Insight: The conclusion of this researcher will be that M is indeed better than A.

Handling: This one researcher will publish M as an improvement of A. Maybe one or two others also had (weakly) significant results and publish them as well. The other 17 will probably not publish their negative result that M is not a useful improvement of A although M seems appealing.

Effect: The research community will get the false impression that M is better than A - a spurious insight which is due to the suppression of the negative results obtained by the majority of researchers. The same could happen, although with smaller probability, even if M was in fact worse than A. The spurious positive result may further contribute to the evolution of false and misleading theories of learning that explain why M is supposed to be better than A.

2.5 Misdirected research

As a consequence of both lost or spurious insights, other researchers might pursue investigations that are ineffective or at least inefficient and that they would not have pursued, had the respective negative results been published with an appropriate analysis.

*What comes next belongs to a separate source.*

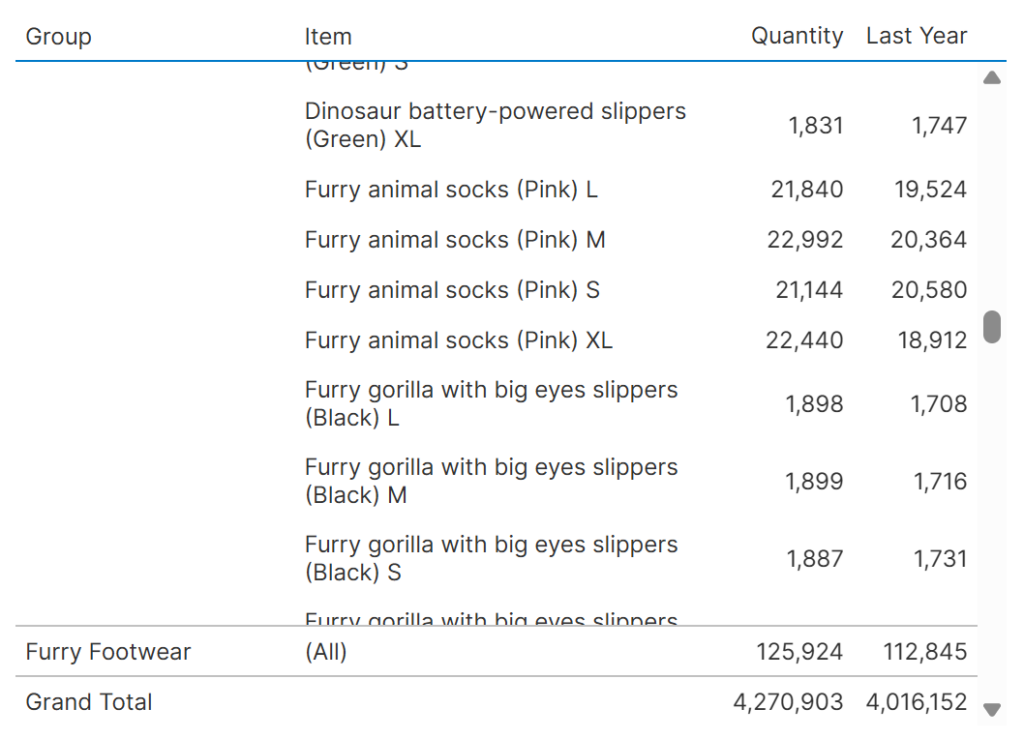
Task: Select Furry gorilla slippers (Black) M item
Action: (491, 481)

2.6 Example 3: Dataflow computers et al.

The history of dataflow computers is an example of misdirected research due to insufficient evaluation or insufficient consideration of negative aspects of research results. It bears many similarities to several other areas of CS; these could be discussed here just as well.

Problem: How to build efficient computer hardware given advancing electronics technology, beginning in the early 1970s.

Idea: Express a program as a dataflow graph and build hardware that can execute dataflow graphs. This will automatically exploit instruction-level parallelism by executing a program instruction when all of its input values are

available. Implicit control flow replaces the program counter. Programming becomes simpler and increasing numbers of transistors per chip can be utilized by increasing the number of basic execution units. Instruction-level parallelism is the most general kind of parallelism and thus will be more efficient than explicit parallelism with explicit synchronization [Dennis 1980] .

Result: Operational prototypes of static dataflow computers were built in the mid-1970s. For most program domains, their parallelism was limited severely by the inability to execute loop iterations or recursive calls in parallel. This limitation is inherent in the principle of a static(!) dataflow computer. In the absence of sufficient instruction parallelism, sequential execution of dataflow computers is quite slow.

Insight: The insight at this point should have been that entirely replacing von Neumann style computing with dataflow computing might be the wrong idea. The next goal should have been understanding what combination of aspects of both paradigms would be most efficient [Iannucci 1990] .

Handling: However, a decade after dataflow computers were first proposed and several years after the first prototypes became operational and the lack of instruction-level parallelism became apparent, one of the principal dataflow researchers still wrote: ``What are the prospects for data flow supercomputers? [. . . ] A machine with up to 512 processing elements or cell blocks seems feasible.'' [Dennis 1980]

Effect: Instead of working towards hybrid von-Neumann/dataflow architectures, the dataflow community went on to building dynamic dataflow machines [Hwang and Briggs 1984] , which increased the amount of available parallelism but (predictably) suffered from its large token tagging, tag comparing, and data duplication overhead and was never able to keep up with von Neumann processors of similar cost.

A more critical evaluation and increased focus on problematic aspects of the dataflow idea could have saved significant amounts of research resources and had probably resulted in faster progress. As Hwang and Briggs diplomatically put it in 1984: ``Most advances are claimed by researchers in this area. The claimed advantages were only partially supported by performance analysis and simulation experiments. Operational statistics are not available from existing prototype data flow machines. Therefore, some of the claimed advantages are still subject to further verification.'' [Hwang and Briggs 1984, p. 745]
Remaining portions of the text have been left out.